EXERCISES TO COMPLETE >>
1. Quote the geothermal forum discussion verbatim between "I am progressing" and "the standing column.", inclusive.
2. Extend the forum thread on standing column versus closed loop wells past its final post.

PROVIDED TEXT >>

Standing Column vs. Closed Loop System

Discussion in 'Geothermal Loops' started by CT Geo, Apr 6, 2009.

  1. CT Geo

    CT Geo New Member

    I am progressing along in my search for a GSHP system/installer. I have asked four installers for quotes for my job. One of them is recommending a standing column well, the three others are advocating for a closed loop. The installers that are advocating for the closed loops are saying that maintenance (pump, etc.) is an issue with the standing column, and that they would recommend strongly against a standing column. I have also spoken with two well drillers that cautioned against the standing column.

    The one installer that is a proponent of the standing column has admitted that there could be increased maintenance, but that is more than made up by the lower installation and operating costs (higher efficiency). This installer uses Climatemaster equipment (as does one of the closed loop installers). I have called the local distributer for Climatemaster, and they say that both installers are reputable and both well options are viable.

    Any thoughts on this issue would be appreciated.
  2. urthbuoy

    urthbuoy Well-Known Member Industry Professional Forum Leader



    Sounds like you've got most of the info. in front of you and you'll need to make a decision. Closed loop is obviously less maintenance and can have lower operating costs due to pumping power requirements (closed vs. open). If it was purely an economic decision, then you look at the additional operating costs vs. additional capital costs. If it is +$4000 (or whatever) to install closed loop and save ($200) year, then, on a number's game, it doesn't look like it makes sense. But, sometimes client's just want the piece of mind with closed loop - you need to figure out what that is worth to you.

    You'll always get proponents/opponents for all sides. But, done right, they all work, and work well. Time for you to decide.

    You can always ask the installers if they have experience in the other installation methods.
  3. CT Geo

    CT Geo New Member

    I had thought about that, but decided against it. My rationale was that I wanted each installer to offer their "best" solution for my situation.

    I am leaning toward the SCW. My biggest concern is that those that are advocating against it are very adamant that this is not the way to go, and they are in the majority.

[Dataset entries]
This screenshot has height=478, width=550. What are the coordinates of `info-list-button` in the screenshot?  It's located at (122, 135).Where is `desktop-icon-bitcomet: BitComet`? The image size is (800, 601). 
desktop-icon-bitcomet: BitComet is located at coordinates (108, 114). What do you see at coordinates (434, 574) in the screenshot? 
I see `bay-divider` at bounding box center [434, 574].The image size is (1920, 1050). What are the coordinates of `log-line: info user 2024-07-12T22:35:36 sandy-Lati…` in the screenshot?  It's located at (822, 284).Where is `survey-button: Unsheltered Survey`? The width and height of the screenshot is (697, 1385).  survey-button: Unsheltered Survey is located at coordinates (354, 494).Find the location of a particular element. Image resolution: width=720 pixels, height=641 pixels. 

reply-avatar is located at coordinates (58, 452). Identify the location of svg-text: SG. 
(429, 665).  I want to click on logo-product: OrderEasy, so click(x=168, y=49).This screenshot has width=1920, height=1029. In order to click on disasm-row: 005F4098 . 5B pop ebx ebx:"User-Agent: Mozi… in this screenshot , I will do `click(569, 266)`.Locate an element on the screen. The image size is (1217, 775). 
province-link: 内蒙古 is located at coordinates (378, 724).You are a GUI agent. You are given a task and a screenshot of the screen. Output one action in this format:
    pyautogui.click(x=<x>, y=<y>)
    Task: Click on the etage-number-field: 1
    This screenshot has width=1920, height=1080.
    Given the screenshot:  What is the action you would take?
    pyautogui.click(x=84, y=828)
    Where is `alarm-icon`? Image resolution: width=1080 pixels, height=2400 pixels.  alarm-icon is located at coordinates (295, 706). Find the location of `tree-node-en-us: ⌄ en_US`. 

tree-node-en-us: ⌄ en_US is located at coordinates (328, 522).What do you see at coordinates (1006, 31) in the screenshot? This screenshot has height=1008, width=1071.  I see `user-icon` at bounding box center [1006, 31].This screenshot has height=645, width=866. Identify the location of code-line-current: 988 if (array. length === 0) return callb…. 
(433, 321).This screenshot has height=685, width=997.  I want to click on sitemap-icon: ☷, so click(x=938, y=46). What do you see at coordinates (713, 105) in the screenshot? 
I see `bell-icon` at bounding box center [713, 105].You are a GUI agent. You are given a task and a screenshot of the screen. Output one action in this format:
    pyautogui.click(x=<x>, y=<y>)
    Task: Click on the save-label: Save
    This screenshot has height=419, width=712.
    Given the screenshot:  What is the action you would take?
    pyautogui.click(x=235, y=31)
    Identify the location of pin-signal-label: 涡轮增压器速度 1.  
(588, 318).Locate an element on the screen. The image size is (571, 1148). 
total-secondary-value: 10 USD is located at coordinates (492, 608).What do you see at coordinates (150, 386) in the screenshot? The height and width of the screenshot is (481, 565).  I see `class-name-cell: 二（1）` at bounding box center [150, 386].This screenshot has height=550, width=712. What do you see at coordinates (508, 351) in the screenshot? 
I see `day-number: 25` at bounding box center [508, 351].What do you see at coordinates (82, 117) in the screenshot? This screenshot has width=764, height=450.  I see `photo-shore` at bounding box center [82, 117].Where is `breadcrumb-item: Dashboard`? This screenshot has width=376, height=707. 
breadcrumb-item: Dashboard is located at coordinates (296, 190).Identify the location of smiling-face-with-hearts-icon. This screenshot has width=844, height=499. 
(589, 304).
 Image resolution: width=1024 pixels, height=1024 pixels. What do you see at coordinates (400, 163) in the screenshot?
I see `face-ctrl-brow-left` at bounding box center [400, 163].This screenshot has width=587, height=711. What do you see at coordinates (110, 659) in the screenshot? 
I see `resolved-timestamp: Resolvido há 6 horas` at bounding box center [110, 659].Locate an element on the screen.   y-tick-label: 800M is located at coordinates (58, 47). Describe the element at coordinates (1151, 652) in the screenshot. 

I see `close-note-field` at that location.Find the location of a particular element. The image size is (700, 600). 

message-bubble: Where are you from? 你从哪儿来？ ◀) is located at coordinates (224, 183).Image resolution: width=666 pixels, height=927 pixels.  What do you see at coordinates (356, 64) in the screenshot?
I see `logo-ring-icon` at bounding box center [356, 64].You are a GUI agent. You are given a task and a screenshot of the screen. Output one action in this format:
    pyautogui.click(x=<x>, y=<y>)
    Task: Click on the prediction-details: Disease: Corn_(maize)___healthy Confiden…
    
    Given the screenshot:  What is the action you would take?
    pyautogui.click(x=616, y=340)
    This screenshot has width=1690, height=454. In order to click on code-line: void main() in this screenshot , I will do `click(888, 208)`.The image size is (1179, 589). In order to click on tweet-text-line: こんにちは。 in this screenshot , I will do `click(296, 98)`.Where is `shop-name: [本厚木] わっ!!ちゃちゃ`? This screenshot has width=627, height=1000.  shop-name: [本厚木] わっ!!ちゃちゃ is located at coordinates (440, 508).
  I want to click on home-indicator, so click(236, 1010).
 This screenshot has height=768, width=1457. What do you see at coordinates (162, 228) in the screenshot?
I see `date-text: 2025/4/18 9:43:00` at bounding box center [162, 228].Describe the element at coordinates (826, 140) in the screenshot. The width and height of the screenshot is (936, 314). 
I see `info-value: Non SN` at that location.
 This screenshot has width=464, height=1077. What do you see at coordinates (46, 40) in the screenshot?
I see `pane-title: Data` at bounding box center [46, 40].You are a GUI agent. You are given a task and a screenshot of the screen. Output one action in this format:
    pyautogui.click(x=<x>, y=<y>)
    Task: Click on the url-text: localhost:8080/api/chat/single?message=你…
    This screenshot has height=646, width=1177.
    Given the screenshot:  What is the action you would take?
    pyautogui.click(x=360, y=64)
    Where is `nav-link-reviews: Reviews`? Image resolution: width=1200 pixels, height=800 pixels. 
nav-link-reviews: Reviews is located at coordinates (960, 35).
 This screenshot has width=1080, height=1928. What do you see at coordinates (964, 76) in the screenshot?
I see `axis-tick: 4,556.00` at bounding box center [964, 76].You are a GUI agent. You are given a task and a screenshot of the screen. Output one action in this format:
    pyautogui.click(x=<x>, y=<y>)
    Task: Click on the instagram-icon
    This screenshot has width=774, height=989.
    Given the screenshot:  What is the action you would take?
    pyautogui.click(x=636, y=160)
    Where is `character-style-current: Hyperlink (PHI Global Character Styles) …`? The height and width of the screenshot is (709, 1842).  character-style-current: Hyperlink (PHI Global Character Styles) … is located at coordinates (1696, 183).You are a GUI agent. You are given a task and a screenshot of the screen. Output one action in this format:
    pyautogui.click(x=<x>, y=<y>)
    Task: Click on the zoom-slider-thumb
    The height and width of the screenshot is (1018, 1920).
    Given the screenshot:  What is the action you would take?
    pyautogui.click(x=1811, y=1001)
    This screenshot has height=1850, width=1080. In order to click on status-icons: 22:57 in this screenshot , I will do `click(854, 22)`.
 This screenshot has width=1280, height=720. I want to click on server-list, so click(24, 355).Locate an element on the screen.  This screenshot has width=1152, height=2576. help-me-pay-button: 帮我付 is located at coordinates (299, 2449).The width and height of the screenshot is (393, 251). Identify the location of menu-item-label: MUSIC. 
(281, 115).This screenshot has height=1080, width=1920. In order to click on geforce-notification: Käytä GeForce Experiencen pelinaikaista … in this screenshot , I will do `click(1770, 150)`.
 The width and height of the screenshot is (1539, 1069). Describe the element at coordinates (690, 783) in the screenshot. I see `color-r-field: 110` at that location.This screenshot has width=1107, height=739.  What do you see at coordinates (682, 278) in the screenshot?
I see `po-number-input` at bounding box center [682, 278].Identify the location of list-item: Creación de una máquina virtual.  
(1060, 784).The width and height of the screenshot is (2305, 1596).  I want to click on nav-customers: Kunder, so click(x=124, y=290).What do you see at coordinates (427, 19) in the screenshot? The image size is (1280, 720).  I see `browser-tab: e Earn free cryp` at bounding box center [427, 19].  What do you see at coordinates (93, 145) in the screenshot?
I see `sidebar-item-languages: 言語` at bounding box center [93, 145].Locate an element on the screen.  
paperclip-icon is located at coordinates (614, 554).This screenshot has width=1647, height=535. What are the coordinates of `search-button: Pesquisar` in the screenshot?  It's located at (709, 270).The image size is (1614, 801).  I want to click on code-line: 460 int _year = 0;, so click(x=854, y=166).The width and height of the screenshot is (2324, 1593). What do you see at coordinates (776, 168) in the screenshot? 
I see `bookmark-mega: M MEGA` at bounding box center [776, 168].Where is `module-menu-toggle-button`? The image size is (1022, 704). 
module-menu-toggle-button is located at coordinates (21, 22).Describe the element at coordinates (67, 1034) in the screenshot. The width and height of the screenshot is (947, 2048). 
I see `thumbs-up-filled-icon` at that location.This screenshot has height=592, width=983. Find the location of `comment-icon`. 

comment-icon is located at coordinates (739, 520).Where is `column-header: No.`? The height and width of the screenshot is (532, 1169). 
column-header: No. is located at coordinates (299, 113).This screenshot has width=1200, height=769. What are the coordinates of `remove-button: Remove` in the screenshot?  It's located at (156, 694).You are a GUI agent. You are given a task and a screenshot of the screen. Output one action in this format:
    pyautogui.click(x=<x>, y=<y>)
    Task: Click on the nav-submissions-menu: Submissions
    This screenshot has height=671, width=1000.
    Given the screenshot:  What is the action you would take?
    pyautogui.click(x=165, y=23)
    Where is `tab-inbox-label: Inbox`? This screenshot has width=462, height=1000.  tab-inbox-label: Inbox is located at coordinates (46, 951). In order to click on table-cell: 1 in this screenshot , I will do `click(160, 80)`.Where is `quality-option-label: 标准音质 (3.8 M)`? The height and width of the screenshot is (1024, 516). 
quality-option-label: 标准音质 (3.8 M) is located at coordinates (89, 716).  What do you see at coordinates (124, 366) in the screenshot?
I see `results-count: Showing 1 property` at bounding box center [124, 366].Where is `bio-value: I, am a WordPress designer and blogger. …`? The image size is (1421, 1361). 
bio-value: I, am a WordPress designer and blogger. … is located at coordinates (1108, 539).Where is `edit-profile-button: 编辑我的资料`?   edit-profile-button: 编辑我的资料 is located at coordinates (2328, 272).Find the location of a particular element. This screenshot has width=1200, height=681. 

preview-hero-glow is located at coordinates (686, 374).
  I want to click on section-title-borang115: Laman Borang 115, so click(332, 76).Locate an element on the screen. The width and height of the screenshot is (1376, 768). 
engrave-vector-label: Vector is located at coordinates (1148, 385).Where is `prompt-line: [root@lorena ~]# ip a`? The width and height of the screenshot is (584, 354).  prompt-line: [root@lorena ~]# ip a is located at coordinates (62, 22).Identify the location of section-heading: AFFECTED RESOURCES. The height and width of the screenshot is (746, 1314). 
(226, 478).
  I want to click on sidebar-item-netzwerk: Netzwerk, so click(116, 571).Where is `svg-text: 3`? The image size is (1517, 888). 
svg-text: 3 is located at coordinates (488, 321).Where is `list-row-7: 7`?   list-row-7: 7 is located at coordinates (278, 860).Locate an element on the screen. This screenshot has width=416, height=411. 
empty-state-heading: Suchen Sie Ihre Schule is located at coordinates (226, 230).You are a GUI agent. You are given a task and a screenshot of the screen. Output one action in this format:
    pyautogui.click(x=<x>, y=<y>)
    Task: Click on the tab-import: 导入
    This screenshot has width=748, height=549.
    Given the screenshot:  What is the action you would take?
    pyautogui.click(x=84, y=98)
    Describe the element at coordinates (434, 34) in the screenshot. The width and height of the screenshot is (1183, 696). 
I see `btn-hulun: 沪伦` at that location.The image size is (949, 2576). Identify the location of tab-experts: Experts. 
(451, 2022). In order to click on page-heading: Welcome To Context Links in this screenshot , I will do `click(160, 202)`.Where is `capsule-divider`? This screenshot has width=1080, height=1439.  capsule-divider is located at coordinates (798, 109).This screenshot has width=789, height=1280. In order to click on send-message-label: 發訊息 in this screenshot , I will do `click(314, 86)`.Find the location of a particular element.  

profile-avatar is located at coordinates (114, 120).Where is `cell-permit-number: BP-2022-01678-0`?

TASK ANSWERS >>
1.
I am progressing along in my search for a GSHP system/installer. I have asked four installers for quotes for my job. One of them is recommending a standing column well, the three others are advocating for a closed loop. The installers that are advocating for the closed loops are saying that maintenance (pump, etc.) is an issue with the standing column, and that they would recommend strongly against a standing column. I have also spoken with two well drillers that cautioned against the standing column.

2.
  4. jongig

    jongig Member

    First let me say up front that I don't think SC-GT should be used ever and my opinion has a bit to do with the fact that I'm a licensed water operator. Having said that, both work very well in the beginning but you'll always worry about what the water is doing to the exchanger over the years with SC. The complaint I have is with the water and that even if you test the water today the water will change over the next 20 years. Also in my well experience I see fluctuations in water levels in wells by 50-100 feet over just a few years and I see this rarely considered. I’m sure the CL-GT costs more but it just makes so much more sense. I might consider talking to someone that is in the water business in your area and see what they say about running the water through an exchanger.

  5. CT Geo

    CT Geo New Member

    I did voice this concern to the installer that is recommending the SCW. They indicated that the Climatemaster has an option for a Cupro-Nickel heat exchanger that will resist corrosion from water conditions. I also agree about the water level concern. I will ask this of them and see what they say.

    When you say that you would consider talking to someone in the "water business" in my area, what exactly do you mean? Where/how would I find such a person?
  6. Looby

    Looby Member Forum Leader

    The promise of "higher efficiency" is questionable -- and even if true, the
    difference in operating costs will be very small compared to a competent
    closed-loop installation.

    I was originally leaning toward a pump-and-dump system because of its
    "higher efficiency," until I did the calculations. A few tenths improvement
    in COP for 50F versus 35-40F EWT would save me less than $100 per year
    (for a 3-ton heating-dominated installation). Standing column would save
    even less (if anything).

    The trade-off between initial installation cost and maintenance is real, but
    the promise of higher efficiency/lower operating cost is largely imaginary.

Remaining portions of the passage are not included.